2013-12-12

(CNN) — Jana Winter, a Fox News reporter who had been facing the threat of jail time for refusing to reveal her confidential sources, said Wednesday that she was grateful that New York’s highest court had protected her through a 4-3 ruling the previous day.

The New York Court of Appeals ruled on Tuesday that Winter, whose sources for a story about the accused Aurora, Colorado, movie theater gunman James Holmes were pursued by Holmes’ attorneys, would not be compelled to return to Colorado to testify in Holmes’ trial.

The appeals court ruling, which cited the state’s shield law for journalists, was a setback for Holmes’ attorneys and a significant victory for Winter, Fox News and the wide array of news organizations and journalism advocates that had supported her in the case.

Winter, a reporter for FoxNews.com who is based in New York, was seeking to protect her sources for a July 25, 2012 article titled “Movie massacre suspect sent chilling notebook to psychiatrist before attack.” The existence of the notebook and the contents of it (an unnamed source was quoted as saying that it was “full of details about how he was going to kill people,” including “drawings and illustrations of the massacre”) triggered headlines and leak investigations because officials such as Holmes’ psychiatrist had been barred from speaking to the media about him.

Two lower courts had ruled in Holmes’ favor, raising the prospect that Winter would be found in contempt of court and sentenced to jail indefinitely. In an interview on the Fox News Channel on Wednesday, she reiterated her previous statements that she would have gone to jail to protect her sources.

“I promised my sources I would keep their identities confidential and would have ended up having to go to jail to do so,” she said.

Winter, who looked shaken up in the interview, said she was still trying to process Tuesday’s ruling in her favor. “I’m just so grateful that New York understands the importance of confidential sources and news gathering,” she said.

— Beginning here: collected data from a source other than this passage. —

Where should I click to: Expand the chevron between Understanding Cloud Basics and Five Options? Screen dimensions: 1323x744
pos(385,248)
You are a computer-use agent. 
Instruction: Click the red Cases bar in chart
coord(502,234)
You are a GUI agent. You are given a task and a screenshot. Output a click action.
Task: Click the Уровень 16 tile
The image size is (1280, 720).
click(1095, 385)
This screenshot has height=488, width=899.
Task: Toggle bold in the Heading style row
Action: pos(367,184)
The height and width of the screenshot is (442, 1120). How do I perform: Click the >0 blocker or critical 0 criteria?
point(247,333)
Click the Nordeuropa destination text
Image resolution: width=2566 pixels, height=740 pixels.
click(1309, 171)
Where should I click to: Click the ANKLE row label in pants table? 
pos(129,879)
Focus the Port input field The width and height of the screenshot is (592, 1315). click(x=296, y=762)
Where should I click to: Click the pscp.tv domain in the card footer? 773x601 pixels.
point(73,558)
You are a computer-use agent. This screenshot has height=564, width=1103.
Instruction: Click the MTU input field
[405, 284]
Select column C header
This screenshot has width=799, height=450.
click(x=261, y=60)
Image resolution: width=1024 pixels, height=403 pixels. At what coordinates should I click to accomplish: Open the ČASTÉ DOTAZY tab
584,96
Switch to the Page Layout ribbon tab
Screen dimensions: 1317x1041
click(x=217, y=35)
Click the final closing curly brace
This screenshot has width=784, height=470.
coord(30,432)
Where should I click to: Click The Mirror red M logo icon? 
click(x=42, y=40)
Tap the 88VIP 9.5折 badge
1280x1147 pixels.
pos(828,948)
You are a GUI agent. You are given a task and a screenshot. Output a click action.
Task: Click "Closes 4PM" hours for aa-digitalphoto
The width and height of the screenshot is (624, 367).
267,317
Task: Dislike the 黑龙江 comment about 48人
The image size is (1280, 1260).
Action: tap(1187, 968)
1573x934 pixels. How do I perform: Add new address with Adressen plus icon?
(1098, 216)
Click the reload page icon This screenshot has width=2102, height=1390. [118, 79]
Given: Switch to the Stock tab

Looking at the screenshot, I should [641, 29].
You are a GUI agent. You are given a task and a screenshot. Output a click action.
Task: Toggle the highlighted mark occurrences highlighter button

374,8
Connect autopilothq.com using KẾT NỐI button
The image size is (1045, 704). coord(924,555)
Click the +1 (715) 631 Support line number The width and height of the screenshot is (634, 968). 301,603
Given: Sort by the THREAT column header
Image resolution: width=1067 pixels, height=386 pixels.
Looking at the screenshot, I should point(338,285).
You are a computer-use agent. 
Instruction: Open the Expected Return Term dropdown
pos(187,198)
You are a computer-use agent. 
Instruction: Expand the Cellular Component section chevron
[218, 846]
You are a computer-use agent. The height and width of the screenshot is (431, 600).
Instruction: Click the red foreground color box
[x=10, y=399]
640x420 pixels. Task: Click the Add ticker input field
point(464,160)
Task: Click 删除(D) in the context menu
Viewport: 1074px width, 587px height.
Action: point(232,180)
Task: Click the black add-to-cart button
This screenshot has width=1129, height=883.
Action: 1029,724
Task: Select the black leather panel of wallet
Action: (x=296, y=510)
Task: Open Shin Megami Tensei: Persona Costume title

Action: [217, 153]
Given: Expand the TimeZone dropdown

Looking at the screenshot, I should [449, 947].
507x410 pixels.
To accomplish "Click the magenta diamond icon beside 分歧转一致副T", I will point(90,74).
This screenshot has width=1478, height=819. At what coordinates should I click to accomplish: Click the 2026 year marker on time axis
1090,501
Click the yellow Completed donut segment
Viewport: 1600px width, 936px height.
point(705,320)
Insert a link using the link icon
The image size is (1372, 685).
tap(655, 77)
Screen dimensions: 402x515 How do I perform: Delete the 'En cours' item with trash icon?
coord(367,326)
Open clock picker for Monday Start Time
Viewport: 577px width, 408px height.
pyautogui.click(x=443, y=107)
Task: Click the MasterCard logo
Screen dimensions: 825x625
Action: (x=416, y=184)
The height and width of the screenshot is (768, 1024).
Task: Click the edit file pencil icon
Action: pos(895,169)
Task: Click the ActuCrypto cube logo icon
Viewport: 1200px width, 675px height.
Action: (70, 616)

A Fox News spokeswoman declined a CNN request to interview Winter. In an interview with the Web site Mediaite, she said she had advice for other journalists who might find themselves and their confidential sources pursued by attorneys in the future: “Call me.”

The so-called shield law in New York is widely believed to be the most advantageous in the country for journalists — certainly more so than the version of the law in Colorado.

In Tuesday’s ruling, Judge Victoria Graffeo wrote for the appeals court that “New York public policy provides a mantle of protection for those who gather and report the news — and their confidential sources — that has been recognized as the strongest in the nation. And safeguarding the anonymity of those who provide information in confidence is perhaps the core principle of New York’s journalistic privilege, as is evident from our colonial tradition, the constitutional text and the legislative history of the shield law.”

Roger Ailes, the chief executive of Fox News, called the court ruling a “major win for all journalists.”

“The protection of Jana Winter’s confidential sources was necessary to preserve and protect journalism and democracy itself in my view,” Ailes said in a statement on Tuesday. “So the highest court in New York did the right thing.”